Name every file path beginning with "test/" in the Tensor-Core Correlator page below.

> **Given text**

-=-=-

Skip to content
Snippets Groups Projects
Select Git revision
  • 3e4db43f3d5ffd0c4015b0c4bb2afb257b6823f9
  • master default
  • experimental-bulk-copies
  • amd-support
  • cmake-build
5 results

tensor-core-correlator

  • Open with
  • Download source code
  • John Romein's avatar
    John Romein authored
    Don't build Record and UnitTest as shared libraries
    
    See merge request !6
    3e4db43f
    History

    Tensor-Core Correlator

    The Tensor-Core Correlator is a GPU library that exploits the tensor cores of modern NVIDIA GPUs to compute cross/auto correlations 5-10 times more efficiently than regular GPU cores. Its primary use is to combine the signals of (many) receivers of a radio telescope. The library can be used in any FX correlator, but is not a full correlator application: it only computes the correlations. The rest of the application should take care of I/O, filtering, etc. For more information, see the paper (John W. Romein, The Tensor-Core Correlator, Astronomy and Astrophysics, 656(A32), pages 1-4, December 2021).

    Brief overview on how to use the Tensor-Core Correlator library:

    Clone the and build the repository, see below.

    Include libtcc/Correlator.h, and link with libtcc/libtcc.so. Create a tcc::Correlator object with the number of receivers, channels, etc. as arguments; this will automatically compile the CUDA code (at runtime). Use the launchAsync method to correlate a block of samples; you must make sure that the samples data is already in device memory. The TCC adheres to RAII: any error will result in the failure to create an tcc::Correlator() object (and throw some explanatory exception). test/SimpleExample/SimpleExample.cu illustrates how the TCC library can be used.

    The TCC internally uses wrappers around the CUDA driver API (util/cu.h) and the NVRTC library (util/nvrth.h). The rest of the correlator code can use these wrappers as well, use the CUDA driver API directly, use the CUDA runtime API, or the OpenCL environment. See: test/SimpleExample/SimpleExample.cu on how to use the CUDA runtime API; test/CorrelatorTest/CorrelatorTest.cc on how to use the CUDA driver API (wrappers); and test/OpenCLCorrelatorTest/OpenCLCorrelatorTest.cc on how to use TCC in an OpenCL program. test/CorrelatorTest/CorrelatorTest.cc is a much more versatile, robust (and complex) example than test/SimpleExample/SimpleExample.cu.

    Input and output data types are defined as follows:

    #if NR_BITS == 4
    typedef complex_int4_t        Sample;
    typedef std::complex<int32_t> Visibility;
    #elif NR_BITS == 8
    typedef std::complex<int8_t>  Sample;
    typedef std::complex<int32_t> Visibility;
    #elif NR_BITS == 16
    typedef std::complex<__half>  Sample;
    typedef std::complex<float>   Visibility;
    #endif
    
    #define NR_TIMES_PER_BLOCK (128 / NR_BITS)

-=-=-

> **Provided information**
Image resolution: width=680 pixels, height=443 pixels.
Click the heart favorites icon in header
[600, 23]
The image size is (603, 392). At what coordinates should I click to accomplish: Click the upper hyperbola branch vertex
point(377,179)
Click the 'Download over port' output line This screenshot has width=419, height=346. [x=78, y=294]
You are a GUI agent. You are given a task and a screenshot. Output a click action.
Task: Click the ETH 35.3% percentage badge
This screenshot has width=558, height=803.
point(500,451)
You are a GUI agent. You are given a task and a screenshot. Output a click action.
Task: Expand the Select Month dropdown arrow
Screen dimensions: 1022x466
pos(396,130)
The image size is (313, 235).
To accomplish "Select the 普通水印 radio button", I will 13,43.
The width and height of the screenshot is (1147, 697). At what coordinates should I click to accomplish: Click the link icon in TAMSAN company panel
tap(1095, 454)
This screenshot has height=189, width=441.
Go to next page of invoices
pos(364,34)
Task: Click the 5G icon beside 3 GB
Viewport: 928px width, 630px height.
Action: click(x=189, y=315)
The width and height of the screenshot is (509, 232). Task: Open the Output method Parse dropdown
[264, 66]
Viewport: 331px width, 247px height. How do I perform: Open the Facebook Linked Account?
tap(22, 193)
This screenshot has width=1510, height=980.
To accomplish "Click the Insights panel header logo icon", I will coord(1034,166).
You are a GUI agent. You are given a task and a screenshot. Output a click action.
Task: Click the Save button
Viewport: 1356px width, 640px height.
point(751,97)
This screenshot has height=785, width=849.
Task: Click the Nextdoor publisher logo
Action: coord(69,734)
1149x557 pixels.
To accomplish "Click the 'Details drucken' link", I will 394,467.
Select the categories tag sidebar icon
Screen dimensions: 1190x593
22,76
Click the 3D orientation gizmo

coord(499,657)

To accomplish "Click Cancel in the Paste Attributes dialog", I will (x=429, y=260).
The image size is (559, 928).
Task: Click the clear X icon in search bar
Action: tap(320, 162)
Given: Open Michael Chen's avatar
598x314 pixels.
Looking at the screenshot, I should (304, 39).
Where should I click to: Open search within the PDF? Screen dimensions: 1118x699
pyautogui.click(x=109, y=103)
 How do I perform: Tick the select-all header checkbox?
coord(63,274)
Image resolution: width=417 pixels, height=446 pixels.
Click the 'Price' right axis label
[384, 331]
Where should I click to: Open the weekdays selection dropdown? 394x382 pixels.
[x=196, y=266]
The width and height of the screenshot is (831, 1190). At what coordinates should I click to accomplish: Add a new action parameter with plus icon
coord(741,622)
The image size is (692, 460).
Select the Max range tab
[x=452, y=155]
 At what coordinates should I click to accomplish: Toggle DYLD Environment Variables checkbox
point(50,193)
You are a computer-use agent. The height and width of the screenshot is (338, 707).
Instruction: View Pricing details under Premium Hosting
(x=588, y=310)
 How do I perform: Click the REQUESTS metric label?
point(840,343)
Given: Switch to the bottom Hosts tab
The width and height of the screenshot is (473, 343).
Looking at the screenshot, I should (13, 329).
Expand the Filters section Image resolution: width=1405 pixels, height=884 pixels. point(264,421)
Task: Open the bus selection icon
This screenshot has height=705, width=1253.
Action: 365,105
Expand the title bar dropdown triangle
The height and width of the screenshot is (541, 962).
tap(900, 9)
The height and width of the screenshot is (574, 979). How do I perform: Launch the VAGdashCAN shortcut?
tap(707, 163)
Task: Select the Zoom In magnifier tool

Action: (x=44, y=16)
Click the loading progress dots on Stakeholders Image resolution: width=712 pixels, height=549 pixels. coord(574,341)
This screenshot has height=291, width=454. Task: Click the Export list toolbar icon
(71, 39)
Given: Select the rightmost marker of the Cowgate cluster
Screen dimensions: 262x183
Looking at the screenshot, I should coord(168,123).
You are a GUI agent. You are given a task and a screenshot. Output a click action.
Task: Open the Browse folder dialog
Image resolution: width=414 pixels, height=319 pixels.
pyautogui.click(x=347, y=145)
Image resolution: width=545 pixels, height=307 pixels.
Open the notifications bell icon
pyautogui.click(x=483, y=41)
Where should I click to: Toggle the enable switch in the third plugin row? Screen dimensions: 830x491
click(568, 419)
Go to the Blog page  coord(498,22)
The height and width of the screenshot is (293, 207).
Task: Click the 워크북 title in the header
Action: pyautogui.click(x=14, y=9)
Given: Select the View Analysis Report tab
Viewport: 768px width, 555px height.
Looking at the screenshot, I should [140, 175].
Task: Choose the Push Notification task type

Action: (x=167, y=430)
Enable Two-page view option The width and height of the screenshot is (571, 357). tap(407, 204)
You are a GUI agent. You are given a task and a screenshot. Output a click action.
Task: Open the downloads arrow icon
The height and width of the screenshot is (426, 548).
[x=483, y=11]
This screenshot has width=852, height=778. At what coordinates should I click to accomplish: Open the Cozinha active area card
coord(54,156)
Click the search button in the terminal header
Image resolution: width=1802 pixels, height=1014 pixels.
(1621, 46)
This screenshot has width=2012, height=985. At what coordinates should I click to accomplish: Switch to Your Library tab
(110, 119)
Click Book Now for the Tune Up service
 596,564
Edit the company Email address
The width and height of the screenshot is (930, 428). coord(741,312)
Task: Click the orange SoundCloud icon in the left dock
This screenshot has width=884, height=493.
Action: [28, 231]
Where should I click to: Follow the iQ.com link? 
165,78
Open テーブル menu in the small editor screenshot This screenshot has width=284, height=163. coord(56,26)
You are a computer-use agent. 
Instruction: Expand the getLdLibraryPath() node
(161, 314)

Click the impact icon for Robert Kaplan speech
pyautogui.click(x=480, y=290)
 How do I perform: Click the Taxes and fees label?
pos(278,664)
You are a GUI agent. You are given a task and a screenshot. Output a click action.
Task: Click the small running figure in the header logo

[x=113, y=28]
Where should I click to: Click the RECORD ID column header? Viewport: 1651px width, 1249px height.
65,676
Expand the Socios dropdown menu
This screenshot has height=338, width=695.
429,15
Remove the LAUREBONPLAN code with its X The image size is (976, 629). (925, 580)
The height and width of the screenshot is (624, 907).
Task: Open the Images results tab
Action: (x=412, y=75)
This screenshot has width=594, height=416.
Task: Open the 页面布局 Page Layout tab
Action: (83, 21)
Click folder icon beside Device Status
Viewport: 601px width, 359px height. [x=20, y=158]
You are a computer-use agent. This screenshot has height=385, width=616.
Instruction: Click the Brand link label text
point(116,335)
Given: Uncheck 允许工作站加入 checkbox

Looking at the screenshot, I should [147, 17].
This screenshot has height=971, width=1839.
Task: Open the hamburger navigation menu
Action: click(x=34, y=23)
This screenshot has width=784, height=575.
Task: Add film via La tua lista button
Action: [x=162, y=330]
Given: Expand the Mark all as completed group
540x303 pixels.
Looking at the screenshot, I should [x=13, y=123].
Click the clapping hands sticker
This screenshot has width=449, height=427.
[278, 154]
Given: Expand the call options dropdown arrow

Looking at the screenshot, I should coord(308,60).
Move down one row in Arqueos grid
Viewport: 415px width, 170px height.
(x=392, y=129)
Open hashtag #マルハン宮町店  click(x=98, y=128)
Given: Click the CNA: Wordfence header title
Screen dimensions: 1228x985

-=-=-

> **Output**
- test/SimpleExample/SimpleExample.cu
- test/CorrelatorTest/CorrelatorTest.cc
- test/OpenCLCorrelatorTest/OpenCLCorrelatorTest.cc